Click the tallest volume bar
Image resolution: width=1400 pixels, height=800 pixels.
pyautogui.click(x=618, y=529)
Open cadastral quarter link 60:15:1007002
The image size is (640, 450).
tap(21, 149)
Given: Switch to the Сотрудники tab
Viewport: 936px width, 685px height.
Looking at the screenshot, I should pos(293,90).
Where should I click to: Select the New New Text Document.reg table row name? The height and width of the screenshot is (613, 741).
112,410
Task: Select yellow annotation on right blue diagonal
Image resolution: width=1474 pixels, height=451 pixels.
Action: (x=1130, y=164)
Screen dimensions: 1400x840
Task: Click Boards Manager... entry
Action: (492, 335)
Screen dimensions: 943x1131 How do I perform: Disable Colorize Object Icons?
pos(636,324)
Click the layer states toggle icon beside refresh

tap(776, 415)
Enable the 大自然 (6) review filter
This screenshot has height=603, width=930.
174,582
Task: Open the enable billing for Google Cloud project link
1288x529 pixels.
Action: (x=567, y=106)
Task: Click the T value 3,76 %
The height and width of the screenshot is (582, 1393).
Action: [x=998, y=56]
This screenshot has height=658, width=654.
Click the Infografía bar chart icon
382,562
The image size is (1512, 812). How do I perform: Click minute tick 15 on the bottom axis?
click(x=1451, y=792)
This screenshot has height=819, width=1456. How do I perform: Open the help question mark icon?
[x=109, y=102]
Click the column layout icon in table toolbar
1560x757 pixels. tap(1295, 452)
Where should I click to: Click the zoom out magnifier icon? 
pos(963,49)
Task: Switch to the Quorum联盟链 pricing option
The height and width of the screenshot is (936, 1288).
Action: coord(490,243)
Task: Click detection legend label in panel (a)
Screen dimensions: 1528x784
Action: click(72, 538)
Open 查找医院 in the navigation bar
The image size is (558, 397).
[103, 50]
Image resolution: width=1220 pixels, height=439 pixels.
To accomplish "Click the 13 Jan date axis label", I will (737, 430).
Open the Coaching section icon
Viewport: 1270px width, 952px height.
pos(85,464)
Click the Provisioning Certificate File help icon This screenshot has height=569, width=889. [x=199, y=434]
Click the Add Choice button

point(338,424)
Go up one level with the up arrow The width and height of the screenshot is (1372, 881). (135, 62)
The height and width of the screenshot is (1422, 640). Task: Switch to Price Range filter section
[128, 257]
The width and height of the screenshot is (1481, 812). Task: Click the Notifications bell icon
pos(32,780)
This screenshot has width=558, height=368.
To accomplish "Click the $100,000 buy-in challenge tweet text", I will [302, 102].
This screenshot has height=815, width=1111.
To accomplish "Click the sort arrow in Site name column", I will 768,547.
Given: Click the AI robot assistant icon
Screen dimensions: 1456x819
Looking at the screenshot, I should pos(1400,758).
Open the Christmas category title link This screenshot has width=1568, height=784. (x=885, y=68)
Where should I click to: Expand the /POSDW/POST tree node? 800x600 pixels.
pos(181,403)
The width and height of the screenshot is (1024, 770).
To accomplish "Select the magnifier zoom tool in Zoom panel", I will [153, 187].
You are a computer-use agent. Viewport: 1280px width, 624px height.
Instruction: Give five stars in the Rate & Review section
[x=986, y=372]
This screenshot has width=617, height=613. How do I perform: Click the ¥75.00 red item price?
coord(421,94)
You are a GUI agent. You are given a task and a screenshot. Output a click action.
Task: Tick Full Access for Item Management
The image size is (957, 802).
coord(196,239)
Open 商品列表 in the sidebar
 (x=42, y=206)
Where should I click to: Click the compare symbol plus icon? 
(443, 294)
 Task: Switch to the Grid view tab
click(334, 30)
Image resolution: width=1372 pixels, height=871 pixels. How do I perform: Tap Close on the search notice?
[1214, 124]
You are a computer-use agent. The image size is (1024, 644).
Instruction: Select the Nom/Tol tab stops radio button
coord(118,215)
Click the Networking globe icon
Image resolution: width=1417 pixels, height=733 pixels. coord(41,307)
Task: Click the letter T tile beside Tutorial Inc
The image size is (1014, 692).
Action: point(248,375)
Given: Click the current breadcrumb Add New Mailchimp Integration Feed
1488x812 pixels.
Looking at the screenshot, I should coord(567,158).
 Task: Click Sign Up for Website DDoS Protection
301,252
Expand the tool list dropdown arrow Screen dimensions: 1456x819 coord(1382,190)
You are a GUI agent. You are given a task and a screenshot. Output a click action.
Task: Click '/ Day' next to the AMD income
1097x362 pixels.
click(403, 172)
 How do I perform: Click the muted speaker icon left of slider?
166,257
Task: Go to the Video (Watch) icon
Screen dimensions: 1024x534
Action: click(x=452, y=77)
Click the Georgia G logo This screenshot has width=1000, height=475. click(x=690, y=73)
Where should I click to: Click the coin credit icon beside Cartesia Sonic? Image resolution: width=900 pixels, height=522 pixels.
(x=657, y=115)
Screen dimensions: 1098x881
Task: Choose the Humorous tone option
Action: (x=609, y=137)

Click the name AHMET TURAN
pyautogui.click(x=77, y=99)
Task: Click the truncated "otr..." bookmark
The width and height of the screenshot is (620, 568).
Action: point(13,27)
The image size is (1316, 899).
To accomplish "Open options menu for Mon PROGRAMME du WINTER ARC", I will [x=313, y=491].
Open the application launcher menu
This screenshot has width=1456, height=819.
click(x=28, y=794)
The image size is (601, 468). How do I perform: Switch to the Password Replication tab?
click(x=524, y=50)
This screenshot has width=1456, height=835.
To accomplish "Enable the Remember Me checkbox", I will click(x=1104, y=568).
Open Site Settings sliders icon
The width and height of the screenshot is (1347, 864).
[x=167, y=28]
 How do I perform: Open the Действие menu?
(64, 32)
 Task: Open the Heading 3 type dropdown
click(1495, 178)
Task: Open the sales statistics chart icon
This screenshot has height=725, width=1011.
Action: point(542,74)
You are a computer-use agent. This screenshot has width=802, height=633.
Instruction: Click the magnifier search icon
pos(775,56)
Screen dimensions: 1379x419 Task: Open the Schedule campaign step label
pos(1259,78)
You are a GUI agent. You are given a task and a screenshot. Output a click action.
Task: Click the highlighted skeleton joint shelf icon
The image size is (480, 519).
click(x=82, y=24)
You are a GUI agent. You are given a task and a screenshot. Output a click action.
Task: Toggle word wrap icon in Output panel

**What to produce:** Rewrite the part of the rows that opens with the line containing "Click the Provisioning" and closes with the line containing "Looking at the screenshot, I should pos(1400,758).", replacing "Price Range" with "Size Range" and changing nothing else.

**The response:**
Click the Provisioning Certificate File help icon This screenshot has height=569, width=889. [x=199, y=434]
Click the Add Choice button

point(338,424)
Go up one level with the up arrow The width and height of the screenshot is (1372, 881). (135, 62)
The height and width of the screenshot is (1422, 640). Task: Switch to Size Range filter section
[128, 257]
The width and height of the screenshot is (1481, 812). Task: Click the Notifications bell icon
pos(32,780)
This screenshot has width=558, height=368.
To accomplish "Click the $100,000 buy-in challenge tweet text", I will [302, 102].
This screenshot has height=815, width=1111.
To accomplish "Click the sort arrow in Site name column", I will 768,547.
Given: Click the AI robot assistant icon
Screen dimensions: 1456x819
Looking at the screenshot, I should pos(1400,758).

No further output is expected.